The Congress party, whose central leadership is wary of supporting the hardline Hindutva party, is seriously considering including Sena in the alliance due to two reasons.
Firstly, insiders say that Congress MLAs, who fought and won elections with bare-bones support from New Delhi, are now keen to have a piece of the pie, rather than lending outside support and staying out of power. Patience is reportedly wearing thin at the Jaipur resort where the MLAs have been holed up, as the party's central leadership dilly-dallied over the opportunity thrown open due to the Mahayuti's breakup.

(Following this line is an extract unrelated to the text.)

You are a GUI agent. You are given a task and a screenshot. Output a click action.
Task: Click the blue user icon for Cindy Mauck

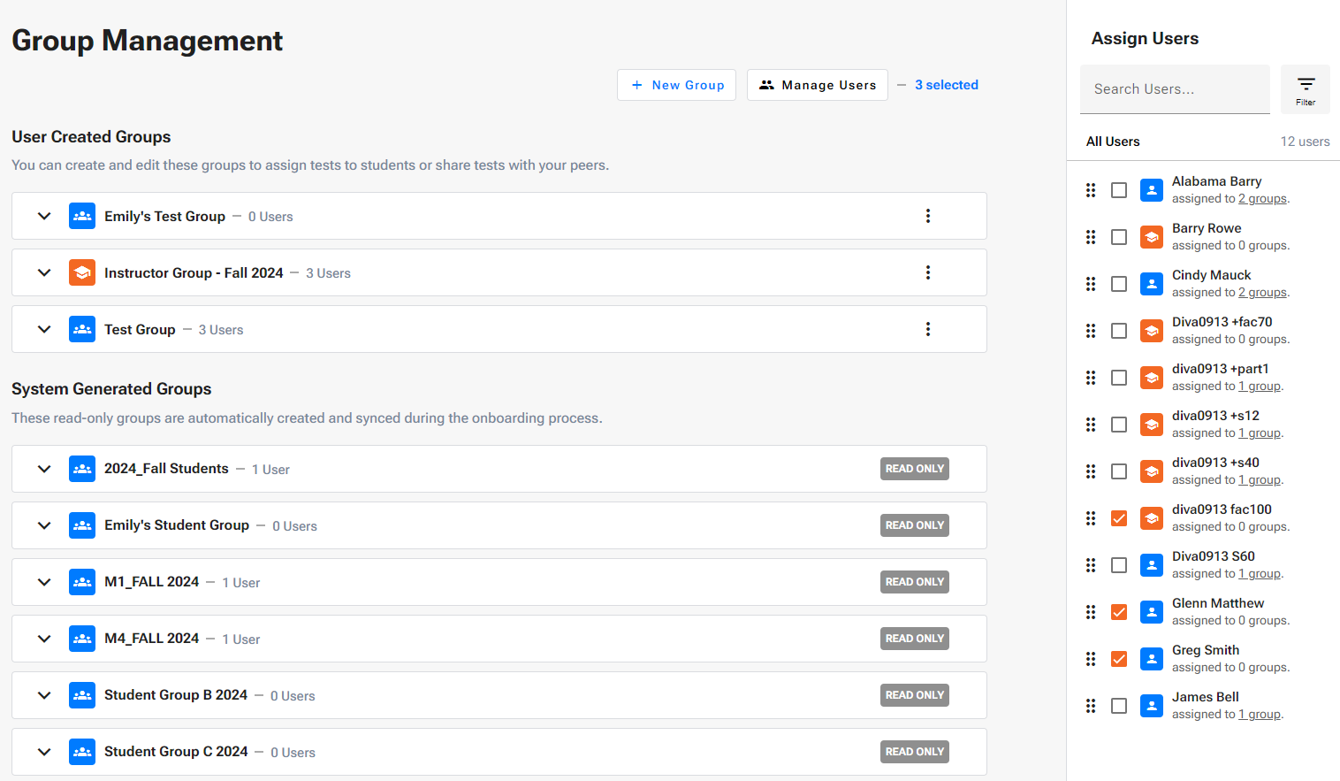(1151, 284)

"The MLAs are in constant touch among themselves. They won’t abide by the high command’s decision if the order is to stay aloof. The Congress will get emptied out and the government will be formed," a Congress source told The Telegraph.
Secondly, a cash-starved Congress may be willing to avoid a cost-intensive mid-term election in a hectic year with key battles like Delhi and Jharkhand Assembly polls ahead of them.
Once the largest party of the country, Congress is now facing an embarrassing fund crunch in a crucial election year — to the extent that it is going public with a nationwide fundraising programme. According to reports, the party was in such a dire situation that it content itself with old-school door-to-door campaigns ahead of the election rather than organising mega rallies of its tall leaders.
Former party president Rahul Gandhi addressed five public meetings in Maharashtra in all, while Sonia and Priyanka kept entirely away from campaigning despite repeated requests from candidates. A Congress functionary told Deccan Herald that this was done because organising big rallies puts a strain on resources and disrupts the pace of the door-to-door campaign, which essentially covers more ground than such magnanimous events that are highly expensive.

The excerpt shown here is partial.